NATIONAL HARBOR, Md.–To keep pace with its modernization needs, there will be times when the Coast Guard’s acquisition budget will need to rise above its desired $2 billion floor, Adm. Paul Zukunft, the service’s outgoing commandant, said on Tuesday.
The floor is $2 billion “and there might need to be some adjustments going forward,” Zukunft said, describing these as “spikes.”
Zukunft, who retires from service next month, has maintained that at least $2 billion is needed annually for the Coast Guard to buy the assets it needs to meet its modernization goals and 5 percent annual growth in its operations and support account to sustain its new and legacy equipment.
Congress in its recent Omnibus appropriations bill for fiscal year 2018 provided the Coast Guard with $2.7 billion for acquisition, a rare instance where that account climbed above the $2 billion floor. The driver behind the fulsome budget is $1.2 billion to build the 10th and 11th National Security Cutters (NSC), neither of which were requested.
The Coast Guard “punches above its weight class,” Zukunft said in a keynote address at the Navy League’s annual Sea-Air-Space exposition, noting that he has previously described funding for the service as being in the “featherweight class.” Now, with the healthy budget for this year and a strong-looking request for next year, Zukunft said the “good news is we are now a middleweight contender” and is “right where we need to be.”
The Coast Guard is seeking $1.9 billion in acquisition funds for fiscal year 2019, with that figure approaching $2 billion only because the Trump administration belatedly added $720 million for a new heavy polar icebreaker after Congress reached agreement on a two-year budget deal that boosts planned spending levels for defense and federal civilian departments in 2018 and 2019. However, the preliminary budget request for fiscal year 2020 is only for $1.4 billion for the acquisition account, an amount that is closer to typical for the Coast Guard.
There is a good chance the Coast Guard’s acquisition budget will be increased by Congress in fiscal year 2019 because of support for the NSC program within the Senate Appropriations Committee. The program originally was supposed to stop at eight vessels but Republican Sen. Thad Cochran, who chaired the committee until retiring from the Senate on April 1, successfully won additional funding to build the additional ships, arguing that an increasing mission requirement warrants a one-for-one replacement of the 12 aging Hamilton-class high-endurance cutters the NSC is replacing.
Cochran served the state of Mississippi, where the NSCs are built by Huntington Ingalls Industries [HII], and even though he has retired, his successor as the chairman of the appropriations panel is Sen. Richard Shelby (R-Ala.), who is also a strong supporter of the program. Thousands of Alabamians work at HII’s Ingalls Shipbuilding division, which isn’t far across the state line in Mississippi.
If a 12th NSC is added to the Coast Guard’s budget for FY ’19, the $500-plus million construction cost would boost the acquisition budget comfortably above $2 billion, unless Congress trims the request elsewhere.

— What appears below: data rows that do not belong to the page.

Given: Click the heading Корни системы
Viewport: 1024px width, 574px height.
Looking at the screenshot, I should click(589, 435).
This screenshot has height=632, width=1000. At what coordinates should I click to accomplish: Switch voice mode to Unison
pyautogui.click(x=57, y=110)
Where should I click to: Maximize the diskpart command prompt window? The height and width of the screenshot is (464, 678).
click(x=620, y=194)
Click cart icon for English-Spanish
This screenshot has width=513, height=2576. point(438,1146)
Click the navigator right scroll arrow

After FY ’19, it’s unclear when the service will request funding for additional icebreakers. The Coast Guard has a requirement for three new heavy polar icebreakers and three new medium icebreakers, with the initial priority on the heavy ships. Cost estimates for acquiring all six vessels are in the billions of dollars.
Zukunft said the heavy icebreaker is the Coast Guard’s highest priority because the United States doesn’t have its own self-rescue capability should its one current, and aging, heavy icebreaker get stuck in the ice. The Polar Star was commissioned in the mid-1970s and will undergo a modest life extension program to remain operational at least until the first new icebreaker comes online in 2023.
Beyond the icebreaker, the Coast Guard shortly is expected to award its first construction contract to Eastern Shipbuilding for the first of a planned 25 Offshore Patrol Cutters (OPC). Congress appropriated $500 million for the OPC in FY ’18, which included the construction funds for the first ship and long-lead time materials for the second vessel.
In FY ’19, the Coast Guard is requesting $400 million to build the second OPC and procure long-lead time materials for the third vessels. The Coast Guard originally planned to buy two OPCs annually, and if it does so in the future at the same time it is funding construction of new icebreakers, those programs will likely put pressure on the service’s acquisition account to remain above $2 billion. If the funding remains below $2 billion, that would likely mean modernization is being slow-rolled.
Zukunft noted that from 2011 through 2017, the Coast Guard lost nearly $1 billion in operations and maintenance funding due to budget constraints. He said that maintaining 5 percent annual growth in this account will let the service keep up with the operations and support needs of its new assets.